We dress differently than did the Elizabethans, and we publish books differently than did the ancient Jews. We fly through the air, and the Babylonians didn’t. We eat better than did our great grandfathers. We can go down our roads a lot faster than Julius Caesar could go down his roads. But this does not change the fact that our hollow men are remarkably like the hollow men of old, and that our forgiven men act remarkably like Abraham did.
Jesus did not tell the Church to disciple the nations until the invention of the microchip, and to troubleshoot some sort of accommodation after that. Jesus did not say to preach the gospel to every creature until they start hooking cameras up to the grid in order to televise everything. He did not tell us to baptize the nations until the rise of the nation/state, that glorious phrase for some that trumps all obedience, and to then retreat to the baptism of individuals, if that. Jesus did not say that all men would be drawn to Him until people with magenta hair dye and multiple piercings started to get gigs on reality television shows. Our problem is not globalization, for pity’s sake. Our problem is unbelief, and it is a very boring and ancient form of unbelief. We are about as unique as a pint of salt water a hundred miles off the coast of Hawaii.
So here is an appeal to the hollow men. The reason for that culture-wide internal ache and the resultant bizarre antics on the public stage, is that you don’t know God. And the reason your sages, philosophers, wise men, statesmen, and late night jesters can do nothing to make sense of what is happening, but flail instead, is that you don’t know Jesus Christ and Him crucified. The reason you point helplessly to the invention of the latest whatsit as the cause of all our troubles is that you are fighting the Holy Spirit’s work of convicting us of sin, righteousness, and judgment.
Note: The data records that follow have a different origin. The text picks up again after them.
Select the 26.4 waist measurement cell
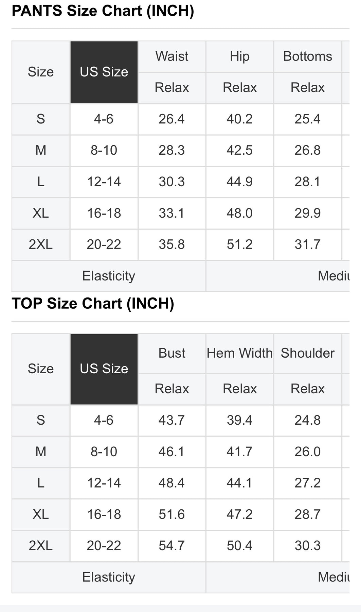coord(172,119)
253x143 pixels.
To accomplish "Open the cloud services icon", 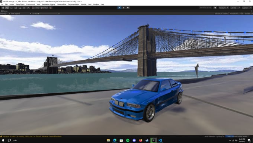I will point(215,7).
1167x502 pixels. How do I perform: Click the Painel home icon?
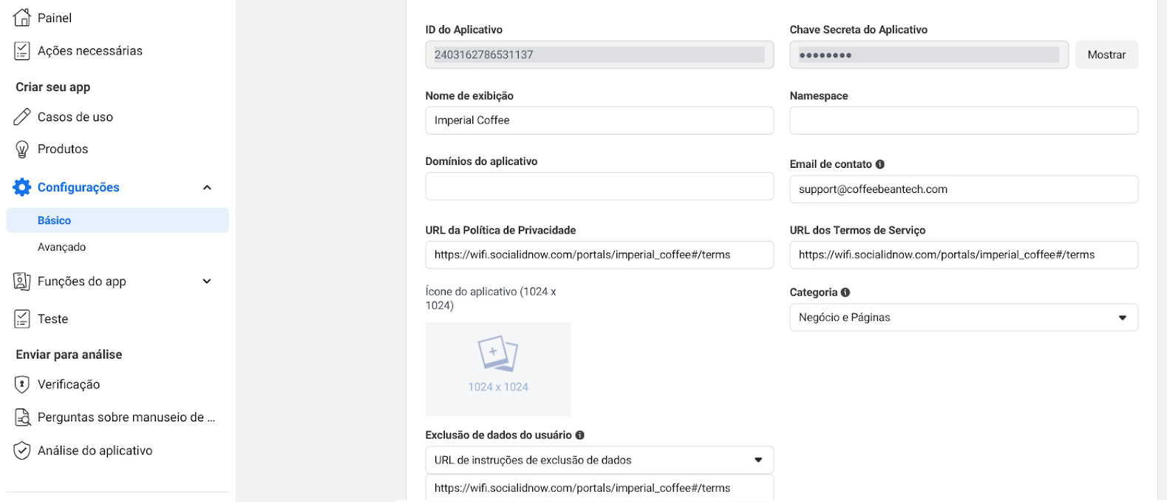(x=22, y=17)
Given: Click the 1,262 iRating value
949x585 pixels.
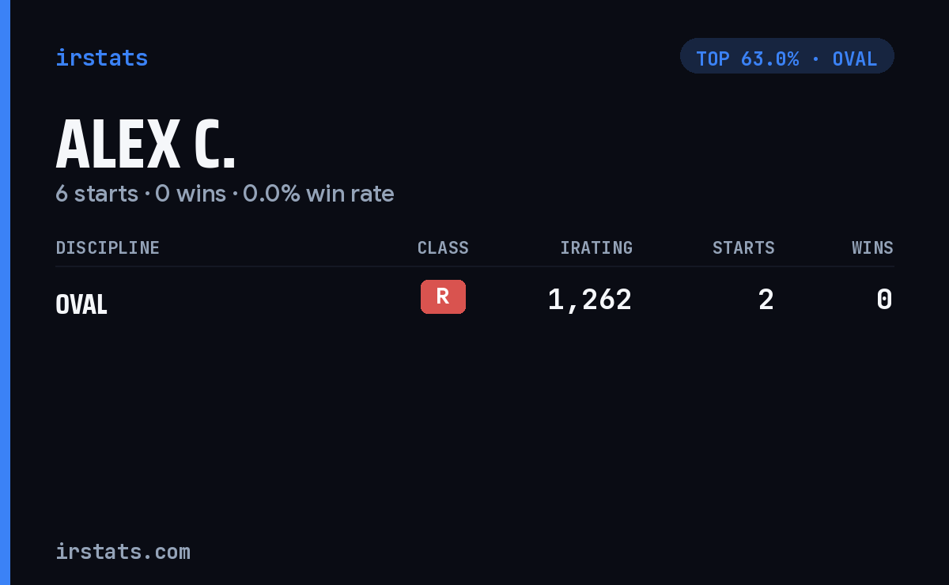Looking at the screenshot, I should [590, 300].
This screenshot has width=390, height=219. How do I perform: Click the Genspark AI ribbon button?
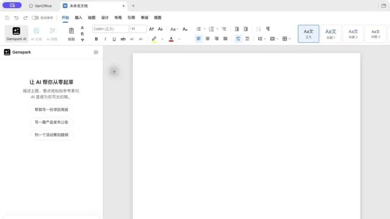pyautogui.click(x=16, y=34)
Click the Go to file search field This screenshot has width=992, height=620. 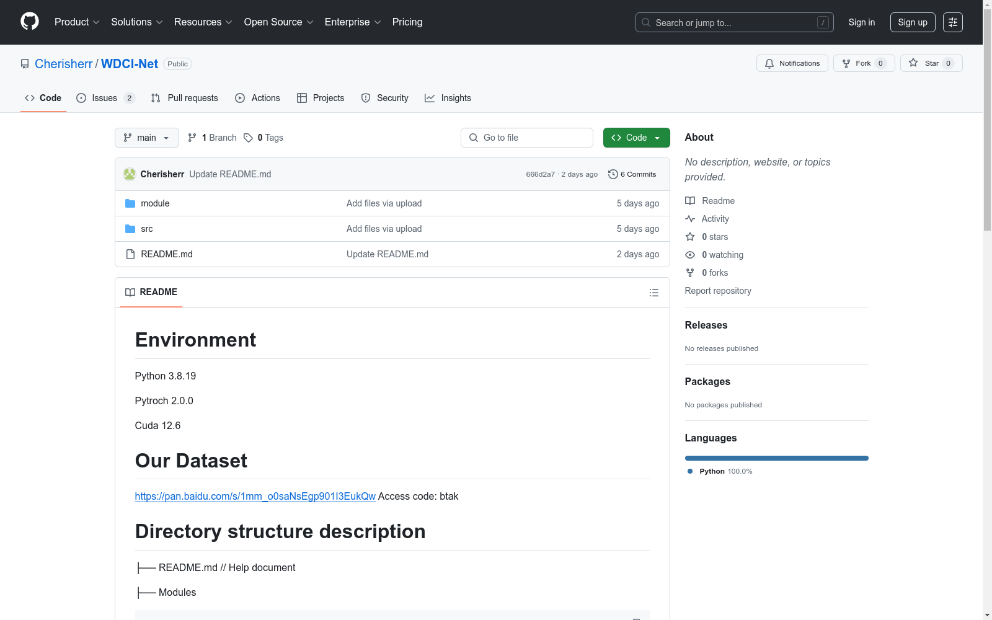(527, 138)
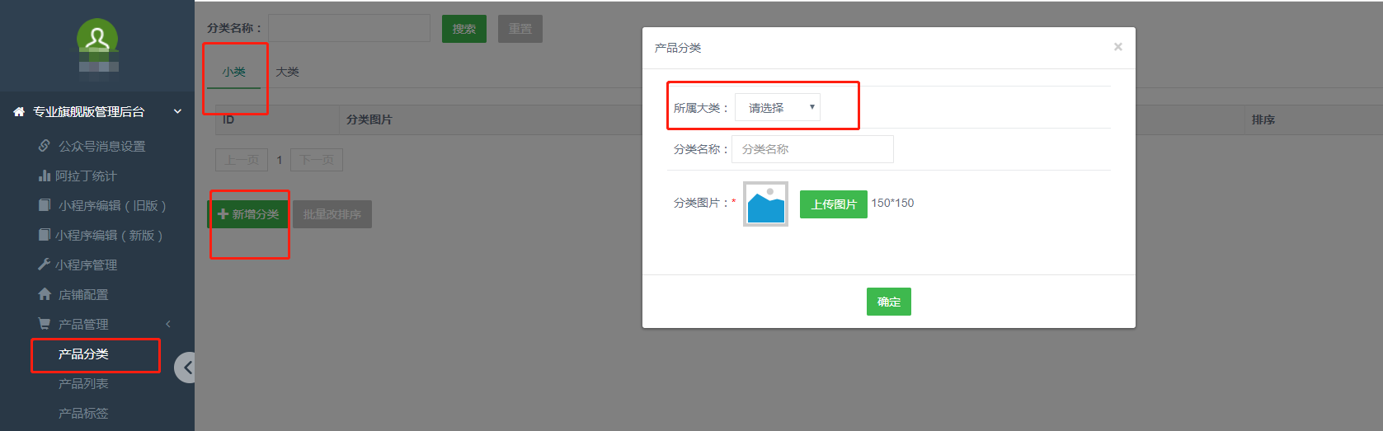Collapse the 产品管理 submenu arrow
1383x431 pixels.
click(168, 324)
You have not acknowledged that the Lord Jesus was crucified in the public square by the authorities, and it is far too late to be hushed up now. A central part of the difficulty in trying to hide what He did is that He came back from the dead, and not in a corner somewhere, and then He told His disciples to be talkative about what happened. That resurrection, and the proclamations of it, cannot be hushed up either. Jesus is therefore the Lord of heaven and earth, which makes Him Lord over all our cultural corrosions. His Word tells us what to do about them, and it tells us what not to do about them.
So our leaders are not standing at a unique crossroads — this has happened many times before. The decision they need to make is a simple binary one — either to believe in Jesus or not. And the fact that large sections of the Church would be panicked if they did is not an illustration of a high water mark in theological development. It simply means that the cultural corrosions of unbelief have not left the Church unaffected.